Looking at the entries underneath, work out how many lines contain "chart". Write only that number.
··· Material provided
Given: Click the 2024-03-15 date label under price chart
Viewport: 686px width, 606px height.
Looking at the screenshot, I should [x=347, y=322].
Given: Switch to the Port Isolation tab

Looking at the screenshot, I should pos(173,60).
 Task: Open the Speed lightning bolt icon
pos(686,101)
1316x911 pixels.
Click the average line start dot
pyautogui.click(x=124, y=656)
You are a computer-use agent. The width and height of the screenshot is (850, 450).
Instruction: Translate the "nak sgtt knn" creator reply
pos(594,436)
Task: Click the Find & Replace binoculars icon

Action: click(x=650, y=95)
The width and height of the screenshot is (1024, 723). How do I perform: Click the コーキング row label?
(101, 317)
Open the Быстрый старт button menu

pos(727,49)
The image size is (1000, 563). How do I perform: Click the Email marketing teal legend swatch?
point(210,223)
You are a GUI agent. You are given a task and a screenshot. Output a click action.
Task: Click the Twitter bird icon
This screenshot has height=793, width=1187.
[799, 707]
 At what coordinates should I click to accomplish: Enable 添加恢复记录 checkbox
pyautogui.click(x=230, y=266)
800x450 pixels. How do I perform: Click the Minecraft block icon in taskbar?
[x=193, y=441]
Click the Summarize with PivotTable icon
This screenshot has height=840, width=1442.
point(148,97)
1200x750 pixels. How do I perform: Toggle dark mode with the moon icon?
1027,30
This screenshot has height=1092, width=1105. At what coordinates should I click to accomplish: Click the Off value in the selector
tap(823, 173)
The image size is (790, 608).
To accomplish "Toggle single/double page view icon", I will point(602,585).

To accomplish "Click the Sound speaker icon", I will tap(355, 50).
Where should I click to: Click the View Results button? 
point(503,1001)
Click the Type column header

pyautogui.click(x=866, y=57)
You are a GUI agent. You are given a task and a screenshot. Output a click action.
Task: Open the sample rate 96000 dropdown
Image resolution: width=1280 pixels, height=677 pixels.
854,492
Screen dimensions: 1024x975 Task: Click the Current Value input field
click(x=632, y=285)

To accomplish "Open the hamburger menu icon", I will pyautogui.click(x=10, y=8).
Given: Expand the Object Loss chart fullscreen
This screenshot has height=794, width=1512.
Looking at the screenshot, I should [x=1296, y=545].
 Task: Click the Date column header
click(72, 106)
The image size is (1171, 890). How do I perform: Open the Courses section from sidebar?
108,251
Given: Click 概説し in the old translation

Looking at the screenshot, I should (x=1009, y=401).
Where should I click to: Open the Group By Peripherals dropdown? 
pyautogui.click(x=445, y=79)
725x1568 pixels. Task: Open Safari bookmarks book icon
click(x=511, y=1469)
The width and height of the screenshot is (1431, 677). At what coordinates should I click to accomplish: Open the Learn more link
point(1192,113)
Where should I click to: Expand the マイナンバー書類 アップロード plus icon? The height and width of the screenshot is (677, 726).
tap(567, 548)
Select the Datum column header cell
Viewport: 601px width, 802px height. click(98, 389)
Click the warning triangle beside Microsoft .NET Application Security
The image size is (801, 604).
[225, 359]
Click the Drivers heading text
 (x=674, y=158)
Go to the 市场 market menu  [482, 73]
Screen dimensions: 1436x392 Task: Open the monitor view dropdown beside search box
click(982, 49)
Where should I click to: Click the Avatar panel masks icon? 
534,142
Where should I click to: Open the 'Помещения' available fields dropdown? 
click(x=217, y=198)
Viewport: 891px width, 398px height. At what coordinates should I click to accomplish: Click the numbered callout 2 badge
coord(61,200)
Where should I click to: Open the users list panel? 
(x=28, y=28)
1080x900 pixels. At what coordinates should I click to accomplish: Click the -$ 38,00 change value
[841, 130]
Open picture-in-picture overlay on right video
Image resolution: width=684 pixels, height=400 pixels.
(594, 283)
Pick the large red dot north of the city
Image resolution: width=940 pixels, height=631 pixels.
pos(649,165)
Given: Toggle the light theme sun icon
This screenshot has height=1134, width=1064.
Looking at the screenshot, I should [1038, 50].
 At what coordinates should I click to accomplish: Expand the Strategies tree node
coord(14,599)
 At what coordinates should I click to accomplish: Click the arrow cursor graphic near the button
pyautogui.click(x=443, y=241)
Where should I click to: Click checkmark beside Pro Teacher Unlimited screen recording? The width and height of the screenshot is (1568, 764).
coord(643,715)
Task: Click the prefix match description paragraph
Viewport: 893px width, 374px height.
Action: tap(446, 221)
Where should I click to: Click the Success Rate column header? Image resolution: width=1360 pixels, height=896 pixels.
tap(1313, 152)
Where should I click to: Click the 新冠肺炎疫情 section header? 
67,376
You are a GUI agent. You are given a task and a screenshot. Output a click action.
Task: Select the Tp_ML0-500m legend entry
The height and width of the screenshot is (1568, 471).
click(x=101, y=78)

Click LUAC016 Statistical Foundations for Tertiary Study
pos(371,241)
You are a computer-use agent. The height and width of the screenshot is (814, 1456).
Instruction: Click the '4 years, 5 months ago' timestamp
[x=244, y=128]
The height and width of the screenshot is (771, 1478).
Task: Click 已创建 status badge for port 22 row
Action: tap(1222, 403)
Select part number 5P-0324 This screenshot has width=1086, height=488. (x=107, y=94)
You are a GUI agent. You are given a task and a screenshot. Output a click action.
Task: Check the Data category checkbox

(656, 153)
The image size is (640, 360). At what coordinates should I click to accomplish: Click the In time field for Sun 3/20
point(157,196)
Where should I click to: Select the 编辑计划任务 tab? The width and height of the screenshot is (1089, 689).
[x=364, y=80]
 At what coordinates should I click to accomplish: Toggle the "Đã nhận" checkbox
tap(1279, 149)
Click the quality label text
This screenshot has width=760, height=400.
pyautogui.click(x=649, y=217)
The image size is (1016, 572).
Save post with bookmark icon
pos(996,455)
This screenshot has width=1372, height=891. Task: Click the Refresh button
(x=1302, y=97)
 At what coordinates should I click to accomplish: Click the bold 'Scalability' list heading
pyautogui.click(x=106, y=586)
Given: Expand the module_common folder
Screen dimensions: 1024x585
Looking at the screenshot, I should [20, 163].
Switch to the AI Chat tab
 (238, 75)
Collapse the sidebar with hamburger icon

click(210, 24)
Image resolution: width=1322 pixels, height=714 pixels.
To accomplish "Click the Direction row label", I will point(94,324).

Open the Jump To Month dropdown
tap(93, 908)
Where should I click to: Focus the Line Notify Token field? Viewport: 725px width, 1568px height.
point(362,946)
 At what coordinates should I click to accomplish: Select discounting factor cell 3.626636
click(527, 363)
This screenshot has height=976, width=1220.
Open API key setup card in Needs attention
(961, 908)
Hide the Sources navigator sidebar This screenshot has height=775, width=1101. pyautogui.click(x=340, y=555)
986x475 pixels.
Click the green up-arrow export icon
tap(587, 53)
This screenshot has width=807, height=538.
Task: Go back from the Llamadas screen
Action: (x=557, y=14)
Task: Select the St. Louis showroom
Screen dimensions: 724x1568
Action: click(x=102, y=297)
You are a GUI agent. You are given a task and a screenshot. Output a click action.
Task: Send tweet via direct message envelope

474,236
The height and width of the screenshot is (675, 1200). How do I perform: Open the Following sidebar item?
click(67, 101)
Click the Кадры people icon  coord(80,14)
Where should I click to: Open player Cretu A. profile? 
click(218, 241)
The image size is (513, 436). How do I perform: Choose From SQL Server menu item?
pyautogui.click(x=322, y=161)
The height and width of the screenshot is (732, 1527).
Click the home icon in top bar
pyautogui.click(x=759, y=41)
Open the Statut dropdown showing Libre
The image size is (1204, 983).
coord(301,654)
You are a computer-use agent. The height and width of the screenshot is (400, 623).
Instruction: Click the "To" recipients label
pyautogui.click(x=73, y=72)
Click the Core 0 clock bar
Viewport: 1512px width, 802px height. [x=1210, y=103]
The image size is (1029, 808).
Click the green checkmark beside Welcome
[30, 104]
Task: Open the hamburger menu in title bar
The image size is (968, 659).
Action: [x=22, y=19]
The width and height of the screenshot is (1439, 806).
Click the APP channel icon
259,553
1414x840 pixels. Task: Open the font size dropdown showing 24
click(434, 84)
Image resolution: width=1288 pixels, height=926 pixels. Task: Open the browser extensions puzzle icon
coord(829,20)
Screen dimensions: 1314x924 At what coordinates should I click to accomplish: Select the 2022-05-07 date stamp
······
Exercise solution:
2